Technology and Website

‘Out of this world’: New technology set to help local seniors

The lead agency is Waypoint Center for Mental Health Care which works collaboratively with partners to support frail older adults and their caregivers

“I’m out of this world, that’s for sure,” said Gloria Howe, describing her virtual reality experience at Barrie’s IOOF Seniors Homes on Tuesday afternoon.

North Simcoe Muskoka (NSM) Specialized Geriatric Services program, in collaboration with the IOOF, held an interactive presentation showing the impact of technology on the care provided to older adults in the region.

NSM hopes to help revolutionize the way older adults connect with their loved ones, ensure their safety and introduce them to immersive nostalgic experiences.

Betty Munro, 93, also an IOOF resident, like Howe, experienced virtual reality on the International Space Station with the Meta Quest 2 headset.

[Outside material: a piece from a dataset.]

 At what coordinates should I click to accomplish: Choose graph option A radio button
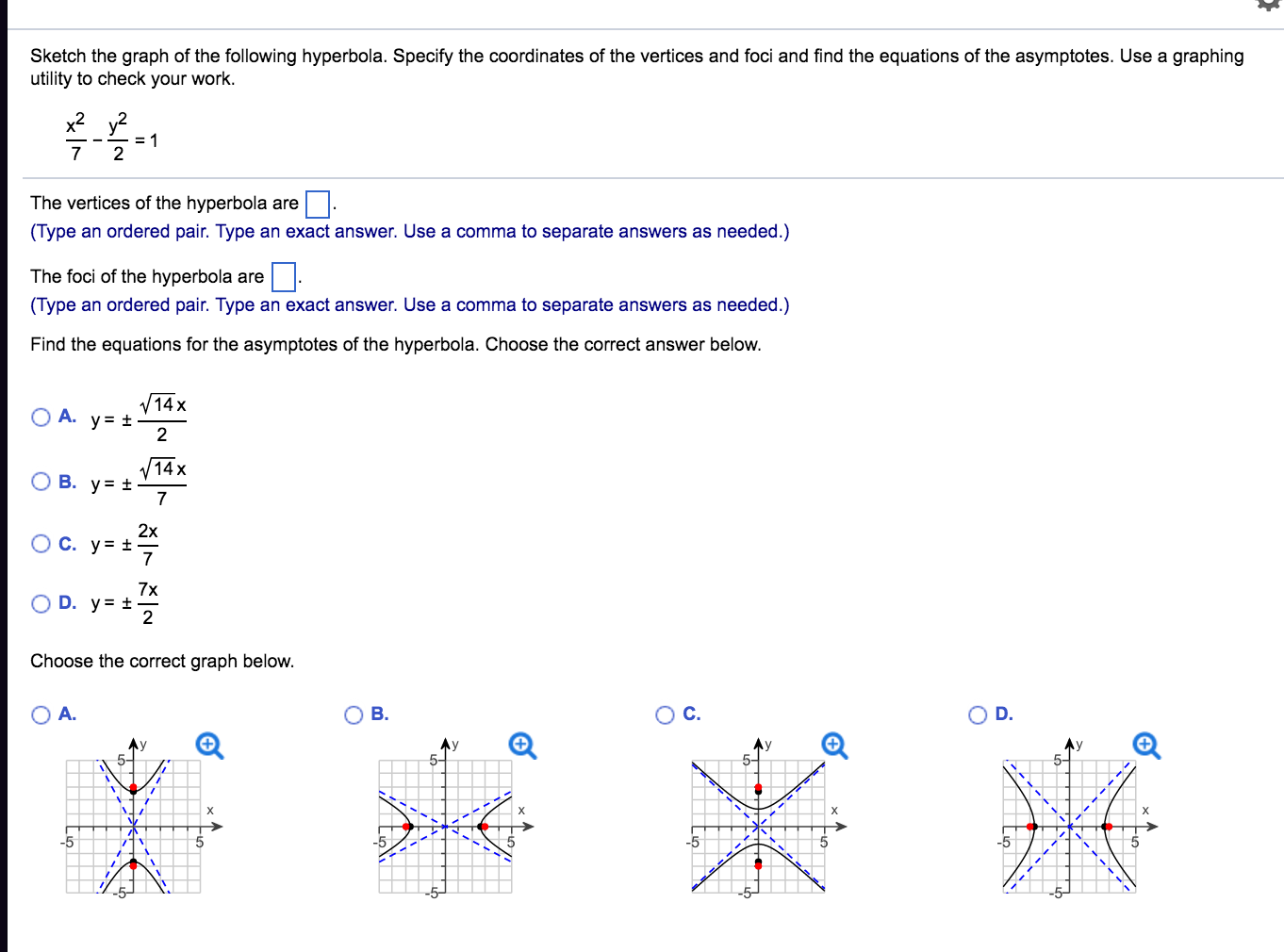(41, 714)
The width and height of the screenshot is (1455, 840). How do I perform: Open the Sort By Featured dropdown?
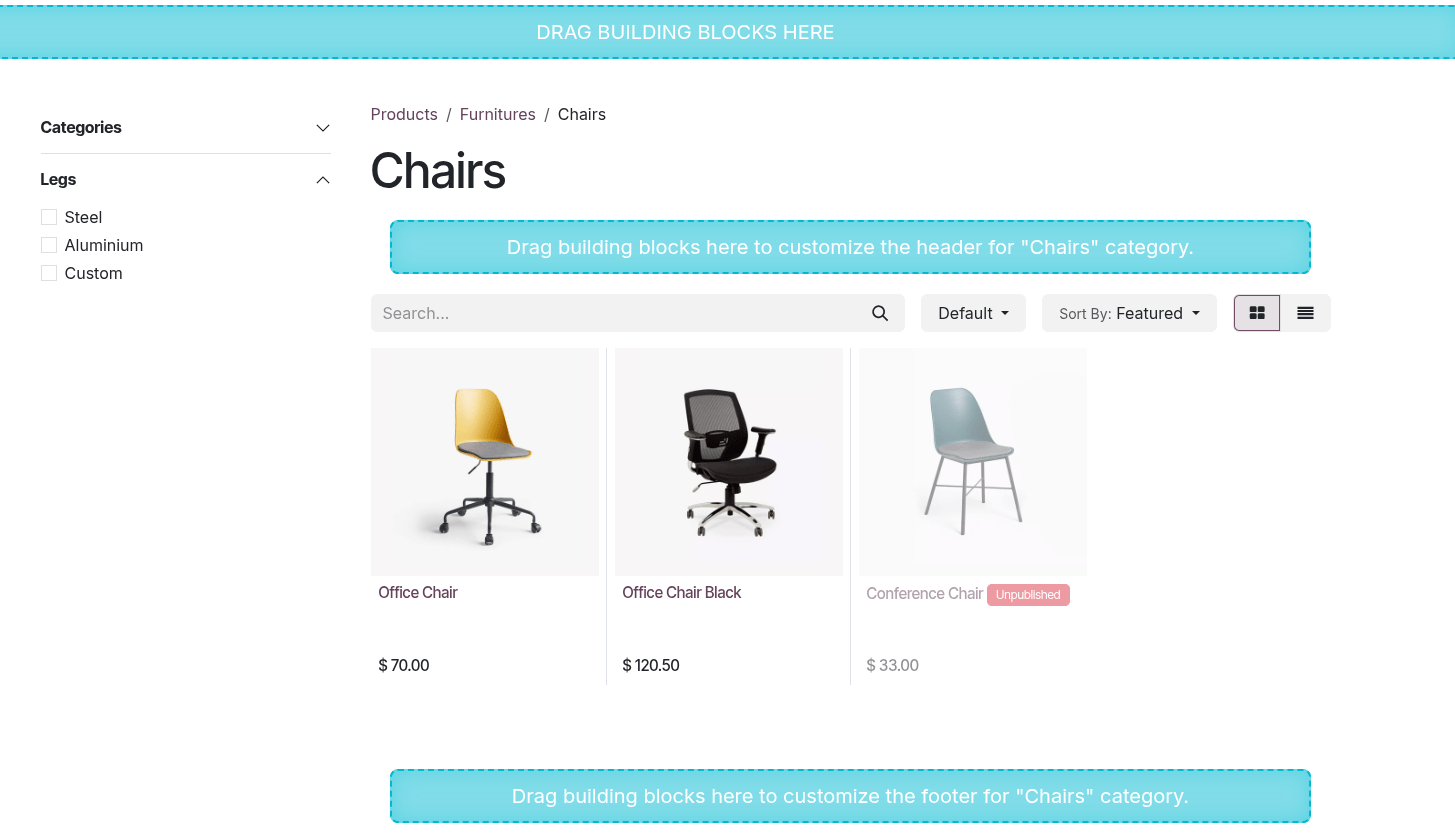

“I thought it was absolutely fantastic, it’s amazing,” she said. “I saw the Earth from above.

“To see something like that at my age is phenomenal,” Munro added. “I saw the space station and the clouds. Just moving slow. It was very relaxing.”

Recreation therapists, as well as residents themselves, tried some of the available technology at the Brooke Street facility to better understand how it can be integrated into their everyday lives.

As part of this initiative, older adults live in long-term care homes and in the community are being provided with devices.

They include Google Nest Hub, Google Nest Mini, Alexa Show, Apple AirTag, and Meta Quest virtual reality headsets. They could open up a world of possibilities for older adults by enabling video chats with family and friends, providing access to information through voice commands and facilitating entertainment through immersive experiences.

Jenna Davis, a recreational therapist with NSM, works with frail older adults in the community, in long-term care and retirement homes.

Also one client in her 70s who lives in a remote area where she really enjoys going out for walks.

“Now that she’s having increased cognitive impairment, her daughter is more and more concerned about her going out on her own for those walks,” Davis said. “So in order to maintain her autonomy and her independence and continue to go for those walks, because we know walking and physical activity is really good for overall well-being and physical health, but also mental health, we are giving her an Apple AirTag to put on her person.

“We’re going to make sure when she goes out for those walks, that she has it with her. That way her daughter can make sure that she can keep track of where her mom is, but the client can still have her autonomy, go for those walks on her own and be safe,” she added.

Davis said the woman will get the AirTag next week.

As for the technology, its uses are many and varied.

Google Nest Hubs and Alexa Echo Shows, for example, are similar. Both are smart screens which can set alarms, reminders (for medications, appointments, important events, etc.), as well as providing verbal, visual answers to any questions asked. They also have the ability to video call, stream music and television shows.

The Apple AirTag helps those who are on the move, as it has ultra-wide band tracking abilities, so the location of the AirTag and whatever it is attached to (a walker, rollator, wristband, etc.), will be available for care partners who have a compatible iOS device (iPhone, iPad).

Meta Quest 2 units show how virtual reality can be used to enhance the lives of older adults. It provides the ability to have immersive experiences while remaining in your home.

Overall, these technological devices can help clinicians and care partners support the health of older adults from a holistic point of view.

“Technology is so important for older adults as it can help support the cognitive, vision, hearing and mobility needs of the person,” said NSM’s Sandra Easson-Bruno. “And on the other side of the coin, caregivers are able to keep track of their loved one using an Apple AirTag, which we have found useful for older adults who may get lost on a walk.”

North Simcoe Muskoka Specialized Geriatric Services provides specialized geriatric care and support to older adults in this region to enhance the well-being and quality of life for older adults and their families. Its lead agency is Waypoint Center for Mental Health Care and they work collaboratively with partners to support frail older adults and their caregivers.

IOOF Seniors Homes is a not-for-profit organization, operating several facilities in Barrie and has been serving the needs of residents for more than 100 years. It offers long-term care, convalescent care, assisted living, affordable rental apartments and independently owned life-leased apartments.